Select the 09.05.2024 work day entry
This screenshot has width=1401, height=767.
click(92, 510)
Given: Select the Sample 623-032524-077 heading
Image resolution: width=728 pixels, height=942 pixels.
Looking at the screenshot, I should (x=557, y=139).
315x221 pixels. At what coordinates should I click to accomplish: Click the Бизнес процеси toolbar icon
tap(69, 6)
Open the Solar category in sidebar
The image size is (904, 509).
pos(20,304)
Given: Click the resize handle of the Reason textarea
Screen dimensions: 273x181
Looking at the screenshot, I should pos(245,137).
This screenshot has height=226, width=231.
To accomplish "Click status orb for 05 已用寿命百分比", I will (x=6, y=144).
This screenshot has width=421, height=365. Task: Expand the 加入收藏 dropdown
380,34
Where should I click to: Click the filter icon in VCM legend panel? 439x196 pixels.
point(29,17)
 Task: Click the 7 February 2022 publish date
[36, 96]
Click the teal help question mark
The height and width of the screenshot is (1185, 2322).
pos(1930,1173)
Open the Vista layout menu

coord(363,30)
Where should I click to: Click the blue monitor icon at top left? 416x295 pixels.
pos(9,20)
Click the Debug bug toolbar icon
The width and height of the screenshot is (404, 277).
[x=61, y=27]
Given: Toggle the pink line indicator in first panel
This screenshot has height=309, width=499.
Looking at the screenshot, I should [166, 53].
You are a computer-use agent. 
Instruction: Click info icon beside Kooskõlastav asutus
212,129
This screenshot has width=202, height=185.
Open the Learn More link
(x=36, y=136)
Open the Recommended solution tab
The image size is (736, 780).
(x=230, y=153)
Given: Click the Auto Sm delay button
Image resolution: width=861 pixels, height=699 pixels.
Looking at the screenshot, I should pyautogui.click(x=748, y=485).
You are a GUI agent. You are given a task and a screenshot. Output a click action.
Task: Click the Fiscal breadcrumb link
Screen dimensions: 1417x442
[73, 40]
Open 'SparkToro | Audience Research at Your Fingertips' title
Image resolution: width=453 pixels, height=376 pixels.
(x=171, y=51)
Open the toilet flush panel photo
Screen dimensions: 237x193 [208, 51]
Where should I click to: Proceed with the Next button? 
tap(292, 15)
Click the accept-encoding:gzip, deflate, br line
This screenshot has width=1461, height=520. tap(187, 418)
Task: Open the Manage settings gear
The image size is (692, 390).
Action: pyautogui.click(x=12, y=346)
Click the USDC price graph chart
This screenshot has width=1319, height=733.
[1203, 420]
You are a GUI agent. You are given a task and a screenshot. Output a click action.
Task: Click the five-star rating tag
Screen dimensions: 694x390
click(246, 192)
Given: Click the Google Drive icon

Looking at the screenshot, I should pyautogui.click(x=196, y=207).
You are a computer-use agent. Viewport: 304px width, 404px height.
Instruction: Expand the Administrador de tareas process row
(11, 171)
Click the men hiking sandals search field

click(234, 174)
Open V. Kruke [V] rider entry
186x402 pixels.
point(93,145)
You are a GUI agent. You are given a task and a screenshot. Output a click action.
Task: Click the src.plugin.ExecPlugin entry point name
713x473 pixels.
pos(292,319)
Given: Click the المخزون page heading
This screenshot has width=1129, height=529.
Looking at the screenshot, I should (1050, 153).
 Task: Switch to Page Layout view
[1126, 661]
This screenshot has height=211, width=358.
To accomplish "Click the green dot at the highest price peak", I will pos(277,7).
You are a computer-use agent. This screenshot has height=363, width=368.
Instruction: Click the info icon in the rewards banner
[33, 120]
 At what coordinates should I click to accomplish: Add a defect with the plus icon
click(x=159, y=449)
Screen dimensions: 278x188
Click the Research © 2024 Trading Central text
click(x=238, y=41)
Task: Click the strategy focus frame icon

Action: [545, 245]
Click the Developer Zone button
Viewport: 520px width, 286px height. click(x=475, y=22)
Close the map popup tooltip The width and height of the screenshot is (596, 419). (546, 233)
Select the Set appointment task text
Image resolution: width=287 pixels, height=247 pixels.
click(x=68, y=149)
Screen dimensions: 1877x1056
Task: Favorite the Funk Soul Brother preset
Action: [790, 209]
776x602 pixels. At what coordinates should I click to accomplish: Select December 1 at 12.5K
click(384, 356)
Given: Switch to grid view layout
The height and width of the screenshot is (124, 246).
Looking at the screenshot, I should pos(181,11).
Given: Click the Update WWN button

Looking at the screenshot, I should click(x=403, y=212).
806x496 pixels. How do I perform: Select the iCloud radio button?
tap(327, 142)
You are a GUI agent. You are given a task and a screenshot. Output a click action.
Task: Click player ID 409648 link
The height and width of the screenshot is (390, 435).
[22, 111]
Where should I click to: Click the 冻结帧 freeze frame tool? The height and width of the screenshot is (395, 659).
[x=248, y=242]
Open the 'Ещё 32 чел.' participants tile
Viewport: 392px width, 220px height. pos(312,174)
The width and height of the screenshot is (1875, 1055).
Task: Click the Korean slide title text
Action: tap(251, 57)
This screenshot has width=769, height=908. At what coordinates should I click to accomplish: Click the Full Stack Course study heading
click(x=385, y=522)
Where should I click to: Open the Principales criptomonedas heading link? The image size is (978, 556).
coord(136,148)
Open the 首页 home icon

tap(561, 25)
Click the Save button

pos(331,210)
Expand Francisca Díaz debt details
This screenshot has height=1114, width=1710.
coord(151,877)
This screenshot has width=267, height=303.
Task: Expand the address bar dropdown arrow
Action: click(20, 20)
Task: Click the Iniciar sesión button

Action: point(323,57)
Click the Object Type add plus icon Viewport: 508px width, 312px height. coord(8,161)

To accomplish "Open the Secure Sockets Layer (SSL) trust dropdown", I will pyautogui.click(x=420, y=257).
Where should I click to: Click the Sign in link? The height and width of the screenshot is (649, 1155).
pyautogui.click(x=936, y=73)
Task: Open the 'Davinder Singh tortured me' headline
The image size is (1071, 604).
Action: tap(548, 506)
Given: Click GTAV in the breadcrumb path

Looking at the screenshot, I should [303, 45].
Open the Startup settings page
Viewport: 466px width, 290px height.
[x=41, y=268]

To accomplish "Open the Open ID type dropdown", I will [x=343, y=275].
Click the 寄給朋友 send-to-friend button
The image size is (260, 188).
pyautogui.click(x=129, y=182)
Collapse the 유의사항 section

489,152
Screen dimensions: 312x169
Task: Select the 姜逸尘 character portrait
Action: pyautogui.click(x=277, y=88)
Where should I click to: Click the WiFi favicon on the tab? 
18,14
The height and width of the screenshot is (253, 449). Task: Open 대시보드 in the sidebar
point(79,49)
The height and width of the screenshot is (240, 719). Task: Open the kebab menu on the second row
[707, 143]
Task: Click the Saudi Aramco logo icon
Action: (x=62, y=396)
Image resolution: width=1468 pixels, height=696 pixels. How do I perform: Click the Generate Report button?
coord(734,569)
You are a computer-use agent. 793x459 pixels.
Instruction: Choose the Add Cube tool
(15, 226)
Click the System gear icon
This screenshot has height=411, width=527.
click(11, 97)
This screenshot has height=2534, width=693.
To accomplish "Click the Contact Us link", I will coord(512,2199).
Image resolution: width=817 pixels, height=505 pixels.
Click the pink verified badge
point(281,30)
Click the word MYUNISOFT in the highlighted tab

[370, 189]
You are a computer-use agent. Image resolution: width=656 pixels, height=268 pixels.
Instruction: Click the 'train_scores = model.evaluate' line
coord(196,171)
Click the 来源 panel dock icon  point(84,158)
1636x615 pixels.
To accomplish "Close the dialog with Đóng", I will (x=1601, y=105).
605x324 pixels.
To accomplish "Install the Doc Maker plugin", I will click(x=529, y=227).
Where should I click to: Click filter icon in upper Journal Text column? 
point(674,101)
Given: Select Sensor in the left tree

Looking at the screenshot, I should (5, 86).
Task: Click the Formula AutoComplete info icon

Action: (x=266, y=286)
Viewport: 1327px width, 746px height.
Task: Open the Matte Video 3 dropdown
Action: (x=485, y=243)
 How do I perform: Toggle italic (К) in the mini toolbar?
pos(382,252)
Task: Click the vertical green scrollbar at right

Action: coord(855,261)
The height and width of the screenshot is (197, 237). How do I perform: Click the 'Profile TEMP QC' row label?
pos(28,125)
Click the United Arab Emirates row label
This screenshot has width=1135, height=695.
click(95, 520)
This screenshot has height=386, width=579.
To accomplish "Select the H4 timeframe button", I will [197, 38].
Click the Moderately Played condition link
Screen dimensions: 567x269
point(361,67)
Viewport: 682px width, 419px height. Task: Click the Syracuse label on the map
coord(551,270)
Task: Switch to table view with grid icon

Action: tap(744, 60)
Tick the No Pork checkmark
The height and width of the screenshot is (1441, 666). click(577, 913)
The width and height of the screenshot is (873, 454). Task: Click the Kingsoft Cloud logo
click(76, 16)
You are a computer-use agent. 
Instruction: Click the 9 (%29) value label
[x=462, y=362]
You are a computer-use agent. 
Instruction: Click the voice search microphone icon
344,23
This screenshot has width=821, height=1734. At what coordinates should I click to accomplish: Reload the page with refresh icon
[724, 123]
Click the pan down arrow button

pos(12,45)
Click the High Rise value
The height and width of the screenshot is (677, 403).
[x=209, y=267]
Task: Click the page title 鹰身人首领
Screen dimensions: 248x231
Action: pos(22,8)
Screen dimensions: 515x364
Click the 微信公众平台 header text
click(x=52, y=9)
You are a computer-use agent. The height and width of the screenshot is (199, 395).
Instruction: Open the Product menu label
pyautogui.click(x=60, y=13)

━━━━━━━━━━

_REQUIRED WORK_:
Reproduce the lines from the one containing "Task: Open the Manage settings gear" through the one containing "click(246, 192)", inclusive, and nothing else.

_FULL SOLUTION_:
Task: Open the Manage settings gear
The image size is (692, 390).
Action: pyautogui.click(x=12, y=346)
Click the USDC price graph chart
This screenshot has width=1319, height=733.
[1203, 420]
You are a GUI agent. You are given a task and a screenshot. Output a click action.
Task: Click the five-star rating tag
Screen dimensions: 694x390
click(246, 192)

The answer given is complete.